Robotique et IA en Russie : des oukazes

Le 1er septembre 2017, le président de la Fédération de Russie Vladimir Poutine énonça lors du discours de rentrée universitaire ces propos sentencieux :

« L’intelligence artificielle est l’avenir, non seulement pour la Russie, mais pour toute l’humanité. Cela présente des opportunités colossales, mais aussi des menaces difficiles à prévoir aujourd’hui. Quiconque deviendra le leader dans ce domaine deviendra le dirigeant du monde. »
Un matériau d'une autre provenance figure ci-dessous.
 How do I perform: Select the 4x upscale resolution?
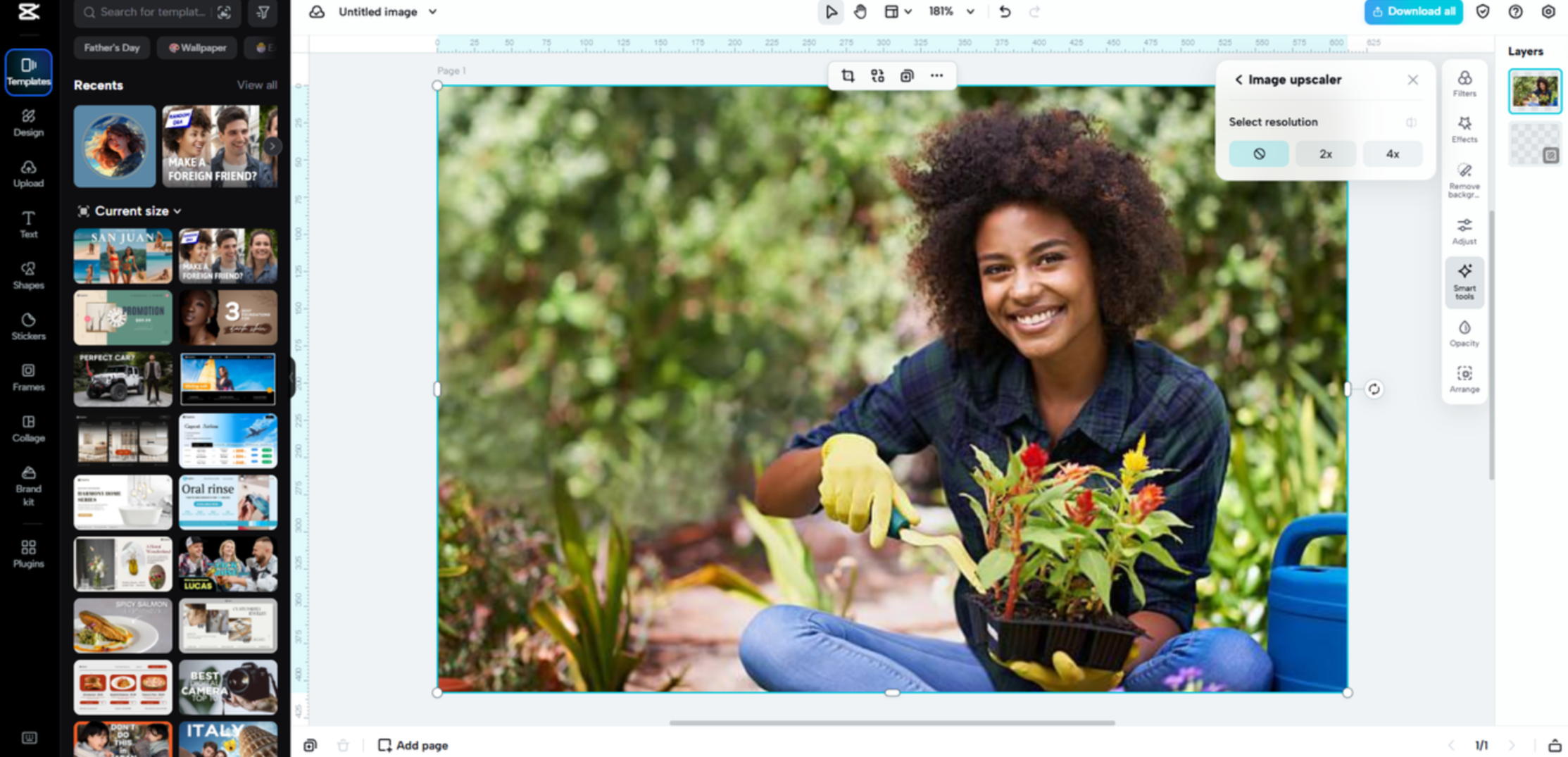tap(1392, 154)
L’oukaze (loi) fixant le cadre, les objectifs et les moyens du développement de l’intelligence artificielle en Russie a été promulgué près de deux ans plus tard, le 10 octobre 2019. Ce décret présidentiel s’inscrit dans une volonté politique plus large : garantir la souveraineté technologique de la Fédération de Russie. Une ambition qu’est encore venue illustrer la participation remarquée de Vladimir Poutine à la conférence sur l’intelligence artificielle tenue le 9 novembre 2019 à Moscou.
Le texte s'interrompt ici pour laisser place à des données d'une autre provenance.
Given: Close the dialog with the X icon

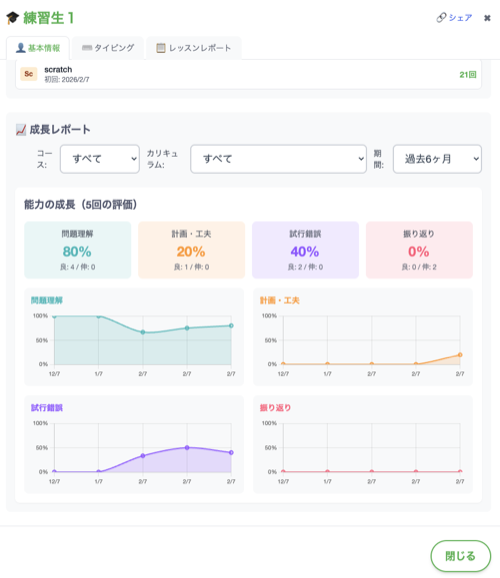Looking at the screenshot, I should (487, 18).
Qu’il me soit ici permis de reprendre un article de l’excellent site THE CONVERSATION sur La stratégie russe de développement de l’intelligence artificielle.

https://theconversation.com/la-strategie-russe-de-developpement-de-lintelligence-artificielle-127457

Contextualisation historique de la stratégie informationnelle et cyber russe depuis les années 2000

La doctrine de la Fédération de Russie en matière de cyberespace – ou plus exactement de « stratégie informationnelle » – date du 9 septembre 2000. Elle a été révisée à la marge le 5 décembre 2016, restant immuable sur ses aspects principaux : la défense des intérêts nationaux (sur le plan technique mais aussi civilisationnel, moral et spirituel) ; la nécessité d’un secteur informationnel propice à l’émergence de champions nationaux et internationaux ; l’appui d’outils et de services informationnels au développement économique ; l’émergence d’une société informationnelle sûre et fiable.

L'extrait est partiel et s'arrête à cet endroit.